Not all chocolates are the same, so if one is a gourmet (picky), it gets complicated.


----------



## SixFootScowl (Oct 17, 2011)

Chocolate and only vanilla if I can add chocolate syrup, let it melt, and stir it into ice cream soup. As for chocolate ice cream, I am a dark chocolate fanatic and can't stand milk chocolate. This is the only chocolate Ice cream I like. It is very smooth and creamy and a bit darker than most.


----------



## elgar's ghost (Aug 8, 2010)

Vanilla, but preferably the Italian variety which has a more distinct flavour - when I was younger the UK take on vanilla by companies such as Wall's and Lyons Maid was far too sweet and usually didn't really taste of vanilla at all, or even have the right colour. And as for that whirly stuff on tap from the ice cream van - it was mainly vegetable fat rather than dairy, wasn't it? I haven't eaten ice cream for a long, long time so I don't know whether Wall's and Lyons Maid have improved - as they are now owned respectively by Unilever and Nestlé I have my doubts.


----------



## Strange Magic (Sep 14, 2015)

I love both, equally. But if one adds cherries to the vanilla, then........


----------



## philoctetes (Jun 15, 2017)

I'm very willing to try hemp ice cream as soon as I find some... until then, there is this...


----------



## Captainnumber36 (Jan 19, 2017)

For all picking flavors other than the two listed in the OP, I just went with those two b/c they are the two very basic flavors, nothing exotic, just pure Ice Cream.


----------



## philoctetes (Jun 15, 2017)

OK Captain............................................................ I'm jumping ship now!!!!

-Popeye


----------



## elgar's ghost (Aug 8, 2010)

philoctetes said:


> I'm very willing to try hemp ice cream as soon as I find some... until then, there is this...
> 
> View attachment 118767


Maybe it tastes nice but that looks like something scraped from the bottom of one of Montgomery Burns's waste tanks.


----------



## Bulldog (Nov 21, 2013)

Assuming high quality, any flavor is good. However, my favorite is vanilla.


----------



## Larkenfield (Jun 5, 2017)

Vanilla because it can go with virtually anything from apple pie, brownies, and cake, to Beethoven or Bartok. Accept no substitutes.


----------



## Minor Sixthist (Apr 21, 2017)

Chocolate. Vanilla comes nowhere near. Nowhere. No amount of toppings or other ornaments will ever change my mind. 

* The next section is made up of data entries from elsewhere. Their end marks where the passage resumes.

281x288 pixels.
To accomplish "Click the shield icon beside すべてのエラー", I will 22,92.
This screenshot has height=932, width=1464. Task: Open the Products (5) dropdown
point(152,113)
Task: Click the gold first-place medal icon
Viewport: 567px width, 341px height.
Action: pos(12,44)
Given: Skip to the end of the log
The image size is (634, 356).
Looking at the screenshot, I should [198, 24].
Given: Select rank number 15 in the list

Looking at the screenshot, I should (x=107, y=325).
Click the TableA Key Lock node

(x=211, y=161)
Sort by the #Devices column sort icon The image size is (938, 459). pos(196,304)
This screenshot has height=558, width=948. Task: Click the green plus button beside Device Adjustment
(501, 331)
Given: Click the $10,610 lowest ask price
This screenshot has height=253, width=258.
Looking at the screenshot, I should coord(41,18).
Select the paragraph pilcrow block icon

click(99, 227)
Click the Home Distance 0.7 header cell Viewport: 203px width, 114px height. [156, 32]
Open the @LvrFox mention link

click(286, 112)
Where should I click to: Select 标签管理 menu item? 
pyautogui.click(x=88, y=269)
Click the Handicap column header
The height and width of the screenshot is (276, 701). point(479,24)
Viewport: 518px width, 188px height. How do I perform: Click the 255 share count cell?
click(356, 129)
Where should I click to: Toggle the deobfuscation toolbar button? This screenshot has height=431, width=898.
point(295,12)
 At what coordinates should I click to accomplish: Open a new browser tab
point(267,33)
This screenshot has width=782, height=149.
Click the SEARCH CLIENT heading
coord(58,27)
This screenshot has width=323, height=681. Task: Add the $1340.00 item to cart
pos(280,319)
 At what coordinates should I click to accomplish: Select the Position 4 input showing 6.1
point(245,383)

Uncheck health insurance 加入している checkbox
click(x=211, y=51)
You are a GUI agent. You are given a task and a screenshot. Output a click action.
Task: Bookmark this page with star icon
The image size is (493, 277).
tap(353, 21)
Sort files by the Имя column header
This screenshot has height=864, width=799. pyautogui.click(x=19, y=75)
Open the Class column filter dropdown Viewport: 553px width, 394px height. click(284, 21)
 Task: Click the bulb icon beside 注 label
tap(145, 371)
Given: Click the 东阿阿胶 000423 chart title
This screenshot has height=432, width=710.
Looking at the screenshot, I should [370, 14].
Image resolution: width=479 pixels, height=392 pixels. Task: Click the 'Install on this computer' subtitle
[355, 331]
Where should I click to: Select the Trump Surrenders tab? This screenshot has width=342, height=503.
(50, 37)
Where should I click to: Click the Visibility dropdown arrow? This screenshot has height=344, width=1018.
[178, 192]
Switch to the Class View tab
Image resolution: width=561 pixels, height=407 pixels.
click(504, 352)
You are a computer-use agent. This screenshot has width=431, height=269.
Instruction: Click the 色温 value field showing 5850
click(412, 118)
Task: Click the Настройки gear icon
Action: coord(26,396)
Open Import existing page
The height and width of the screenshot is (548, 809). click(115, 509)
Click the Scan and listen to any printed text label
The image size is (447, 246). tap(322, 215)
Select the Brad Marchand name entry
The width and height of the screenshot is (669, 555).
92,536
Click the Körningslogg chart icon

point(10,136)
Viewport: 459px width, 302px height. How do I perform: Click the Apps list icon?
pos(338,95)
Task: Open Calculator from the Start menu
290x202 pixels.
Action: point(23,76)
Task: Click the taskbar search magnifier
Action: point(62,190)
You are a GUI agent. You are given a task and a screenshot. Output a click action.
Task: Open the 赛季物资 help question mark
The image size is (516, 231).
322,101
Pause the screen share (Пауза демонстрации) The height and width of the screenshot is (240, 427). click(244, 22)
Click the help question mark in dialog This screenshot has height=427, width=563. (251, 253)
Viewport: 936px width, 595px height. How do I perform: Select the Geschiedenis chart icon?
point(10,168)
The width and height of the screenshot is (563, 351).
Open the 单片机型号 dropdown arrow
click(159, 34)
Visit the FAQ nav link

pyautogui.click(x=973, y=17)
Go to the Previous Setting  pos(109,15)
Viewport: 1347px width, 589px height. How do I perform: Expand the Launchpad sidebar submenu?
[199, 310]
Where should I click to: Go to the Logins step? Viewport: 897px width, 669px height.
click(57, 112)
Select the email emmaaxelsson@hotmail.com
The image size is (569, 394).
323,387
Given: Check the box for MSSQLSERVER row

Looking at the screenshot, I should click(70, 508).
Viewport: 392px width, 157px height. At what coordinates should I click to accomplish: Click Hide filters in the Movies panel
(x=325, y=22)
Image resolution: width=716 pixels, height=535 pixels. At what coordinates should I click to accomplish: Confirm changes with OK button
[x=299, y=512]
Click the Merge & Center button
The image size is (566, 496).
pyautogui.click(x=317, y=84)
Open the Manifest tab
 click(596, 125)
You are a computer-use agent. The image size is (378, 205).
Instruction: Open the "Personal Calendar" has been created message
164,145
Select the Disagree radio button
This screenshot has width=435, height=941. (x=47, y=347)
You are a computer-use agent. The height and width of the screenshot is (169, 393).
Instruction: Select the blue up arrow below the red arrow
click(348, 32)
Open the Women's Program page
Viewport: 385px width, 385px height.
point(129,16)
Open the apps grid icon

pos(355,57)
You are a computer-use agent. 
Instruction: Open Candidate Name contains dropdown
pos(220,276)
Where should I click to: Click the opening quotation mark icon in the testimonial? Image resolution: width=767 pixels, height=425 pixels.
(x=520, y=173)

There are no absolutes. Except that chocolate ice cream is better than vanilla ice cream.


----------



## Krummhorn (Feb 18, 2007)

philoctetes said:


> I'm very willing to try hemp ice cream as soon as I find some... until then, there is this...
> 
> View attachment 118767


That image was an instant reminder of the move "Soylent Green" ... :lol:

Kh


----------



## DaveM (Jun 29, 2015)

Enjoy regular ice cream while you can because the average serving has 8-9 grams of saturated fat, comparable to 3 regular McDonald's hamburgers.


----------



## Clouds Weep Snowflakes (Feb 24, 2019)

I'd say vanilla; would you believe me I've seen black vanilla ice cream at Sarona Market in Tel-Aviv? I took a taste, it's tasty too!


----------



## JosefinaHW (Nov 21, 2015)

Butter Almond and Rum Raisin, but not at the same time


----------



## SixFootScowl (Oct 17, 2011)

Chocolate and please do not adulterate it with any nuts or other stuff, just pure chocolate ice cream. I will tolerate chocolate chips in it but prefer not.


----------



## Brahmsian Colors (Sep 16, 2016)

Chocolate, for as far back as I can remember.


----------



## SixFootScowl (Oct 17, 2011)

Haydn67 said:


> Chocolate, for as far back as I can remember.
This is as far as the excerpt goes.